As pessoas parecem esperar que o Jornal Nacional ou o jornal O Dia lhe digam que a pintura padronizada nos ônibus é uma decisão nociva, que confunde os passageiros e favorece a corrupção político-empresarial. É o que se vê diante dessa imobilidade urbana da sociedade que poderia, com uma simples manifestação, cancelar essa medida absurda que Eduardo Paes fez aprovar numa votação às escuras.

Trata-se do direito de ir e vir da população. A pintura padronizada puxou até outras arbitrariedades piores, como a dupla função do motorista-cobrador, que causou demissão em massa de muitos cobradores pais de família, e do esquartejamento de itinerários de ônibus diante dessa farsa de "linhas alimentadoras", "troncais" para forçar o uso de um pouco confiável Bilhete Único para mascarar a perda de tempo que se dá com baldeações em ônibus superlotados.

Quando as pessoas vão protestar contra pintura padronizada, dupla função e itinerários esquartejados? Quando O Dia publicar artigos diários sobre o assunto? Quando William Bonner disser que isso é ruim para a população? Ou será preciso um Luciano Huck, um Fausto Silva ou uma Ivete Sangalo para dizerem "todo santo dia" que a pintura padronizada nos ônibus estimula a corrupção?

Enquanto isso, as pessoas continuarão, resignadas e conformadas, pegando ônibus sucateados, sem saber que empresas operam tais linhas - um dia é uma, noutro pode ser outra, vale tudo nesse caótico sistema - , mas acreditando que irão sair ilesas achando que o problema maior não é com elas.

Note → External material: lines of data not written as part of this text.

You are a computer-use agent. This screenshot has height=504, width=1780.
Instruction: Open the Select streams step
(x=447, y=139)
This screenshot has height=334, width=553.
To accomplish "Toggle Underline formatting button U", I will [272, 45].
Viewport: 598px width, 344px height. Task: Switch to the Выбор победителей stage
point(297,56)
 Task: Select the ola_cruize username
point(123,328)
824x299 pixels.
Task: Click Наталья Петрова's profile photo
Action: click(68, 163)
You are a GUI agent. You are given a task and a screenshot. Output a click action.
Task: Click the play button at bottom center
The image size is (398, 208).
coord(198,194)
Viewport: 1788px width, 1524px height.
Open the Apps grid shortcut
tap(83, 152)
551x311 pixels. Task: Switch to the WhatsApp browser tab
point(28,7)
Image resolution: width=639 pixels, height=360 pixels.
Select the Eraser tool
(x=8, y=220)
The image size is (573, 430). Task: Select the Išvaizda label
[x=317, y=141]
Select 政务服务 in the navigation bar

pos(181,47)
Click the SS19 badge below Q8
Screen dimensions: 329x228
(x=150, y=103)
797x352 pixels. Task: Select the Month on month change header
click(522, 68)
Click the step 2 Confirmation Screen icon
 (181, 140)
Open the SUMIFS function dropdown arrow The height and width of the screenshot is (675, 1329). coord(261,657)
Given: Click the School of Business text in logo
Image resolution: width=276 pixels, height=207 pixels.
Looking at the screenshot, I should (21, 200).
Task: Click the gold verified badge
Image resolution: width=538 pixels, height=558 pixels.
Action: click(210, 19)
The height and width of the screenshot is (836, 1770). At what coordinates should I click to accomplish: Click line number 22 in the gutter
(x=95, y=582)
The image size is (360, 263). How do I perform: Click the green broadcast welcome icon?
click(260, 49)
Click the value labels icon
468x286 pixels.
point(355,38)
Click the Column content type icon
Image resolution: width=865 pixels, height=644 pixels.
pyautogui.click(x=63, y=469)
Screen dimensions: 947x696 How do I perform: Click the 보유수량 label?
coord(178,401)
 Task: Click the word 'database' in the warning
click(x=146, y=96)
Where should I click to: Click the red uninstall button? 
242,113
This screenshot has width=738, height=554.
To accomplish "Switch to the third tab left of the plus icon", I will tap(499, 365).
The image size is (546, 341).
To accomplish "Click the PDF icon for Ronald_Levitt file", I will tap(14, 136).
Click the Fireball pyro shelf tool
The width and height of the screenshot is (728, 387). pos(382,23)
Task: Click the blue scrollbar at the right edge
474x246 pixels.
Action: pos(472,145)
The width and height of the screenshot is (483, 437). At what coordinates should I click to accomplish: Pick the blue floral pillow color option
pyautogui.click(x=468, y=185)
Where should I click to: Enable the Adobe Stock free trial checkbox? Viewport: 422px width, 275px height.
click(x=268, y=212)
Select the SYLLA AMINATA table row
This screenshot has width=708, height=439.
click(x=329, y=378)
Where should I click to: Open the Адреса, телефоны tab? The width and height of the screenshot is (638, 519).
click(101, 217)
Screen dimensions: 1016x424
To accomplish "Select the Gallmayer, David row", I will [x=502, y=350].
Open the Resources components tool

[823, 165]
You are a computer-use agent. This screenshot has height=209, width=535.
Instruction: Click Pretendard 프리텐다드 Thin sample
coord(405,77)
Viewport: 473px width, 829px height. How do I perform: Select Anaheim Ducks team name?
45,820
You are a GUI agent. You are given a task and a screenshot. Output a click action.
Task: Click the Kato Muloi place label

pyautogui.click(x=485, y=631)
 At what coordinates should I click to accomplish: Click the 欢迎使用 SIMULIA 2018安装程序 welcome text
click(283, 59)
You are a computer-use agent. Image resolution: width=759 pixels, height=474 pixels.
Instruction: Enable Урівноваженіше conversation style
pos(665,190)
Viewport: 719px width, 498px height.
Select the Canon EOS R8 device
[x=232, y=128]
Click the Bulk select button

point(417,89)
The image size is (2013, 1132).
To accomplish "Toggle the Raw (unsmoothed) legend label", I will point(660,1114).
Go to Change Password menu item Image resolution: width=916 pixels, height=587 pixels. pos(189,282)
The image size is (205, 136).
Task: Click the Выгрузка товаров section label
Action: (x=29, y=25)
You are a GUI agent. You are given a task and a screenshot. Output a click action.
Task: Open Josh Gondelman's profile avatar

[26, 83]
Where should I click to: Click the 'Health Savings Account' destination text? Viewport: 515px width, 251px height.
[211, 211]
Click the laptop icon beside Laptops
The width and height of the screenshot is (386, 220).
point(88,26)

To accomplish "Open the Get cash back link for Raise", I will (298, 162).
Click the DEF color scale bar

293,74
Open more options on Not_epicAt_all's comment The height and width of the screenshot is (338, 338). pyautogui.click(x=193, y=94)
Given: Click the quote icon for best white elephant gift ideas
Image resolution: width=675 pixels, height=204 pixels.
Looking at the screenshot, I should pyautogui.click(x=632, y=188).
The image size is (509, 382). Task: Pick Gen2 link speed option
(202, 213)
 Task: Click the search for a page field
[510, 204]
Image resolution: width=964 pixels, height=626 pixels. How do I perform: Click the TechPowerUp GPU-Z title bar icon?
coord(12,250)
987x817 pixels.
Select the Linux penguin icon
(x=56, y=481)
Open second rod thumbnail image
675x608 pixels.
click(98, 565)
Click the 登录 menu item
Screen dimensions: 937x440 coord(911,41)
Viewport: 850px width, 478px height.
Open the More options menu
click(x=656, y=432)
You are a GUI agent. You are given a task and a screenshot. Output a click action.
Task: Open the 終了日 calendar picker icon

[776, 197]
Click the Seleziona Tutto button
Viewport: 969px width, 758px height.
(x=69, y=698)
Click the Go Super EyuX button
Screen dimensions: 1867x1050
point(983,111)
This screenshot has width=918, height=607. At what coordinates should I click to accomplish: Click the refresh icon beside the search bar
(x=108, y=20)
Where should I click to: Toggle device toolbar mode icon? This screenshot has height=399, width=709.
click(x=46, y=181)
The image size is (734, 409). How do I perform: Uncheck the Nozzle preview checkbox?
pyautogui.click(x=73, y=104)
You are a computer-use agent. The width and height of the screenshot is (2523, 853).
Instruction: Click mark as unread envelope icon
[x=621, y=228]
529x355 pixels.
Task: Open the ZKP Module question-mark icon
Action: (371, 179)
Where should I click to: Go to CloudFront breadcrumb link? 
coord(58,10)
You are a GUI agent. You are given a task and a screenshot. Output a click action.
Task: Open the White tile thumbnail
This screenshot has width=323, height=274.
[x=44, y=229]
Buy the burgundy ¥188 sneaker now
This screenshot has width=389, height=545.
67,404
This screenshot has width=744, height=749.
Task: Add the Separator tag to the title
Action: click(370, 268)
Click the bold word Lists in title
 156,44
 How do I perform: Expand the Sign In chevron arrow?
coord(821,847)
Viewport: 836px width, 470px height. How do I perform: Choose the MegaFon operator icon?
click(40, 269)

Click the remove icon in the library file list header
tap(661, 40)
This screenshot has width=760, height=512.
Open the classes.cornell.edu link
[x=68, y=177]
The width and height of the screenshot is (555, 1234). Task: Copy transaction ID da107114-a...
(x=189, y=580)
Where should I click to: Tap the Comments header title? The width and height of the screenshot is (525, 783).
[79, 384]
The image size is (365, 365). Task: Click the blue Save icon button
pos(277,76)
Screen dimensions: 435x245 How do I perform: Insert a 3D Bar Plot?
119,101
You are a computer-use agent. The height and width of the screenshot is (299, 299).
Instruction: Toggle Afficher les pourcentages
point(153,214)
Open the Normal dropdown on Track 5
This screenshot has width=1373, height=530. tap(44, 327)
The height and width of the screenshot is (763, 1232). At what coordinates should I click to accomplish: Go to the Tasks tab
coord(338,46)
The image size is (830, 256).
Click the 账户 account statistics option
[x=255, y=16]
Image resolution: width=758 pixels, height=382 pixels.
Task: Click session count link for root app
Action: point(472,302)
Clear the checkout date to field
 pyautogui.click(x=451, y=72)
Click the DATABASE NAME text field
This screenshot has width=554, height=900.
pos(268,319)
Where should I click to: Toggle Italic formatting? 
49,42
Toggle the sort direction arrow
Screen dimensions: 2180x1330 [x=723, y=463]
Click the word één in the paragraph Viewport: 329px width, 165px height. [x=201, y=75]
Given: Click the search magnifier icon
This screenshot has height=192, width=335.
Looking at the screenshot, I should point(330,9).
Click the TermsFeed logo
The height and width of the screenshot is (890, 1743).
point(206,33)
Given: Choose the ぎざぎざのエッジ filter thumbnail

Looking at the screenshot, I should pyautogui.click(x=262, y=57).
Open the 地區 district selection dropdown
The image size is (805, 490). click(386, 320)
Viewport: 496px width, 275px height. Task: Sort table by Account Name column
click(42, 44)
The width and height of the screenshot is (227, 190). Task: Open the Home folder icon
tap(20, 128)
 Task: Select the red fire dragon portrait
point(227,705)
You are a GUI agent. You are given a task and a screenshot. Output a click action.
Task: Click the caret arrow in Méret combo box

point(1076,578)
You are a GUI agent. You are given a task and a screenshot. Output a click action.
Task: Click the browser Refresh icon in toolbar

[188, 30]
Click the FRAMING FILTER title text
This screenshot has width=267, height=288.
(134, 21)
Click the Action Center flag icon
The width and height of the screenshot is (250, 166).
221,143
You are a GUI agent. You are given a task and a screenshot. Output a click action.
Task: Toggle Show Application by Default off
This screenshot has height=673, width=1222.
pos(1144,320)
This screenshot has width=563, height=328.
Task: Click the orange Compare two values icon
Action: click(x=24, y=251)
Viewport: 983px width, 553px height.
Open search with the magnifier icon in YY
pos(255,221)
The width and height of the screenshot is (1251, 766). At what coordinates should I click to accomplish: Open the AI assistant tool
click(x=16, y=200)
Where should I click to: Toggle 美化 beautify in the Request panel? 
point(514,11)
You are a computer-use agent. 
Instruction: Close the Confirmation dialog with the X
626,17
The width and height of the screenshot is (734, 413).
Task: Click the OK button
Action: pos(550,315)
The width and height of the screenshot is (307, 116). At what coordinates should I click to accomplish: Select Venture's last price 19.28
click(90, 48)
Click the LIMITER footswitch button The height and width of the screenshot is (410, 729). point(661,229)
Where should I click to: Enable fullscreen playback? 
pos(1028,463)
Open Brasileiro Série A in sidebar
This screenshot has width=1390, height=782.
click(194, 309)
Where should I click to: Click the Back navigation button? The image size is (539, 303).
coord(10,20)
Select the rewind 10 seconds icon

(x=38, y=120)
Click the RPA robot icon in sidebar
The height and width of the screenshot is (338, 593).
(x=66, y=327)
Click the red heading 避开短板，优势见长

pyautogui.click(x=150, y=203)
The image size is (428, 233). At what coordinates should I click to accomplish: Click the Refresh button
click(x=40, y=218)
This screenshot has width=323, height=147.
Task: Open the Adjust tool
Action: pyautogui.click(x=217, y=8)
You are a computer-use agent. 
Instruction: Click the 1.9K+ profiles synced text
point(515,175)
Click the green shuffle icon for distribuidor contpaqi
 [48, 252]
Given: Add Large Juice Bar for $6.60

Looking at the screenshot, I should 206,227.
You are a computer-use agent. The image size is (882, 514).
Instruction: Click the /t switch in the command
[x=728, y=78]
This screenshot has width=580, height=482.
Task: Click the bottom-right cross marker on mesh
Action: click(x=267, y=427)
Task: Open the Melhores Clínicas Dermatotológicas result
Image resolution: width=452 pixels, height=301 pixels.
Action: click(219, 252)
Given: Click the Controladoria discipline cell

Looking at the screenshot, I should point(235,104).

Só que é assim que muitas pessoas, quando não perdem a vida, perdem umas boas horas do dia num leito de hospital, tendo que adiar compromissos e perder até mesmo várias oportunidades da vida, que não acontecem o tempo todo.

E, para quem acha que não vai sofrer com os acidentes dos ônibus padronizados, essas ocorrências podem acontecer com qualquer um, até para aquele rapagão animado que, sofrendo um desastre desse tipo, terá que perder o encontro com a "galera" marcado para aquele dia. As pessoas perdem e pagam caro pelo conformismo.